■ **WHAT IS NEEDED**
Starting at the first line of the data below, write out each line exactly until you reach the line containing "Given: Open the QR code share icon", and include that line too.

Top of DATASET RECORDS

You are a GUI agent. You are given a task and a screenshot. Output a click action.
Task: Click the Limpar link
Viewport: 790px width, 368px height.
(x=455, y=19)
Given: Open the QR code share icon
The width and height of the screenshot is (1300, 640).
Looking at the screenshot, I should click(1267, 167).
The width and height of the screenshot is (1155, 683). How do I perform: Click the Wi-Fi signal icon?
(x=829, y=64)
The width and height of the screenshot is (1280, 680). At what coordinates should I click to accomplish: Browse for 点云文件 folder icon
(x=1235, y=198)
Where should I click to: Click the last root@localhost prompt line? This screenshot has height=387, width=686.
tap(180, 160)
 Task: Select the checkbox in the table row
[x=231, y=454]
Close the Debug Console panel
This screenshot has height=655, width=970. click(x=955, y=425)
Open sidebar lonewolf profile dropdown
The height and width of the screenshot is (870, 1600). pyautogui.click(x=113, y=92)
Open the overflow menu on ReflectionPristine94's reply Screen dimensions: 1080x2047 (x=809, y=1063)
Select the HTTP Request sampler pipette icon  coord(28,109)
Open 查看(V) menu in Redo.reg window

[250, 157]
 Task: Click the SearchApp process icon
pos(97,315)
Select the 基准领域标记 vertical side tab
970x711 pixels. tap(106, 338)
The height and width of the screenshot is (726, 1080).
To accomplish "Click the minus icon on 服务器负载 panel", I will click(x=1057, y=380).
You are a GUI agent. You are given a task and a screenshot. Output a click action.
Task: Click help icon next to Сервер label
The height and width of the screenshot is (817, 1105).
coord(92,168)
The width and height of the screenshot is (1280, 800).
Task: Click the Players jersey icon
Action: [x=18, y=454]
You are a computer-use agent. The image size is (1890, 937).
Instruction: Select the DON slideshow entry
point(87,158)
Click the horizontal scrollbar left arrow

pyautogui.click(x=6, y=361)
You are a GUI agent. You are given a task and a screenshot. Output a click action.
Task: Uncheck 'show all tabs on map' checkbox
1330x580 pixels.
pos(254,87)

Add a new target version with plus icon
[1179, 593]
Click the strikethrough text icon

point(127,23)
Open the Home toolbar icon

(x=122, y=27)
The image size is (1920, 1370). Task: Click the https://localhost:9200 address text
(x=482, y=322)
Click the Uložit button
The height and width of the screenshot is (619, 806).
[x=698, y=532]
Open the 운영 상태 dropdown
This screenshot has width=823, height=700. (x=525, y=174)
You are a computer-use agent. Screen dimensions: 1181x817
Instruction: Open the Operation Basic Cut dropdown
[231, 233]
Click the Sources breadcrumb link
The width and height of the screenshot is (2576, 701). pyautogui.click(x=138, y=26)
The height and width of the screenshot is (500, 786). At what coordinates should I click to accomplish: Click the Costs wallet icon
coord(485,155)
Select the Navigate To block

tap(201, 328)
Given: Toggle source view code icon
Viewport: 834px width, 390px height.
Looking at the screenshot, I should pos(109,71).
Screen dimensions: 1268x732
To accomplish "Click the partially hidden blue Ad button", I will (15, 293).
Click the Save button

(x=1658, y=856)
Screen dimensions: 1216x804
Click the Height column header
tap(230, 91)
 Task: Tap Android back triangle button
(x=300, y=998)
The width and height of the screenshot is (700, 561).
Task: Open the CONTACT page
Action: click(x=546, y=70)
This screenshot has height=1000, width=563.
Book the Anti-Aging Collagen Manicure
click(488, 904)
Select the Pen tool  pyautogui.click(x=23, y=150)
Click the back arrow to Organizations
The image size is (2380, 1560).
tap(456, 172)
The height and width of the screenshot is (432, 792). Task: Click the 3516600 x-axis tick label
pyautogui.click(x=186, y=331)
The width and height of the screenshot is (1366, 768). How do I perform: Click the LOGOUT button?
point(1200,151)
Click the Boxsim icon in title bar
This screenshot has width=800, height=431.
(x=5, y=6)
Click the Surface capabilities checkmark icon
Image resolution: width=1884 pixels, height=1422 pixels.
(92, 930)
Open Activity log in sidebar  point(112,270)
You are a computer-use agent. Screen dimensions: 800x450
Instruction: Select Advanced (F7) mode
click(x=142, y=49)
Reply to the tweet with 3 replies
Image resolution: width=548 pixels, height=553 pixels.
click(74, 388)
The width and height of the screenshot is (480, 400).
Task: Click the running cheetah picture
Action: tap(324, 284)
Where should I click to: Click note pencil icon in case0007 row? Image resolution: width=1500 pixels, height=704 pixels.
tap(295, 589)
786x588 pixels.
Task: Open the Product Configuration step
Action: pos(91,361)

Bottom of DATASET RECORDS

■ **OUTPUT FOR THIS TASK**
You are a GUI agent. You are given a task and a screenshot. Output a click action.
Task: Click the Limpar link
Viewport: 790px width, 368px height.
(x=455, y=19)
Given: Open the QR code share icon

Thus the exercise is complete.